C'era anche la Santanché alla preghiera islamica

La pasionaria della Destra, Daniela Santanché, non poteva mancare al primo e ultimo raduno dei musulmani praticanti al velodromo Vigorelli di Milano, dove è stata celebrata la preghiera del venerdì. La ex candidata alla presidenza del Consiglio ovviamente non ha partecipato al rito, anzi ha inscenato una protesta con un presidio fuori dal Vigorelli, denunciando che a Milano "oggi è nato un califfato".

Al di là delle proteste comunque anche i fedeli erano molti meno del solito: poco più di un migliaio di persone contro i circa quattromila che ogni venerdì si riunivano in viale Jenner.

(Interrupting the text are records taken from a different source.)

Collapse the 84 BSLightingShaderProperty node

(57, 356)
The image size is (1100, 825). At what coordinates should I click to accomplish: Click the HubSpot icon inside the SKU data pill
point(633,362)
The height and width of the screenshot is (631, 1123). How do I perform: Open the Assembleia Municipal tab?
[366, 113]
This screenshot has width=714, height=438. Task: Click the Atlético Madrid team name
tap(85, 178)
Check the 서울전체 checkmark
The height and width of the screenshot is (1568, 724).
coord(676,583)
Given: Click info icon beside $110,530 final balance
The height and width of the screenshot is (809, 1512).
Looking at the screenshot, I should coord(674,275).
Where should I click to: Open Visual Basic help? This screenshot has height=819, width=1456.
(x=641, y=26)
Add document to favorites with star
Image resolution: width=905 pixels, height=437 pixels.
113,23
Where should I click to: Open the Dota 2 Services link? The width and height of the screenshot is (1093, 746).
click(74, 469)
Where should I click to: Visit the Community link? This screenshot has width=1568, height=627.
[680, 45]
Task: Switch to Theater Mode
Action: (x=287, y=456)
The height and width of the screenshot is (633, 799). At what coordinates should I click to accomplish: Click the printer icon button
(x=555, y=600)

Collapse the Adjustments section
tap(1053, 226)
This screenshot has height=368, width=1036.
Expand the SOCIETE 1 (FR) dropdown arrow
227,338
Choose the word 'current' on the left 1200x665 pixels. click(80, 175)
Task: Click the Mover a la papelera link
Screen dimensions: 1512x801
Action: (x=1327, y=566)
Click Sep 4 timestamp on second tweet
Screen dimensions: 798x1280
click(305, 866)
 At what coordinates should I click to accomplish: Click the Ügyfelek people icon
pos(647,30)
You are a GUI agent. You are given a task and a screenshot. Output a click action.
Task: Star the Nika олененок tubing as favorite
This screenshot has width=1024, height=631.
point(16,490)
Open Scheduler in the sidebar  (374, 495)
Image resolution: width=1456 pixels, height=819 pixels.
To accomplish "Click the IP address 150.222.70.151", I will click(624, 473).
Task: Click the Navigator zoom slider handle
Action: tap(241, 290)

Secondo il direttore del centro islamico, Abdel Hamid Shaari, molti «hanno paura di venire perché si sentono minacciati». «Alcuni di loro non hanno i documenti in regola e nei giorni scorsi si sono sentiti minacciati sia dai politici che dai residenti del quartiere».

In ogni caso non si ripeterà l'esperimento del Vigorelli. La comunità ha respinto l'offerta dell'ex Paolo Pini e intanto si parla del PalaSharp come sede provvisoria. Il problema, secondo Shaari, sta nella legge urbanistica, che vieta di modificare le destinazioni d'uso. In pratica, se anche la comunità acquistasse un edificio per adibirlo a moschea, poi la Regione potrebbe impedirglielo. E intanto si va avanti con le soluzioni provvisorie.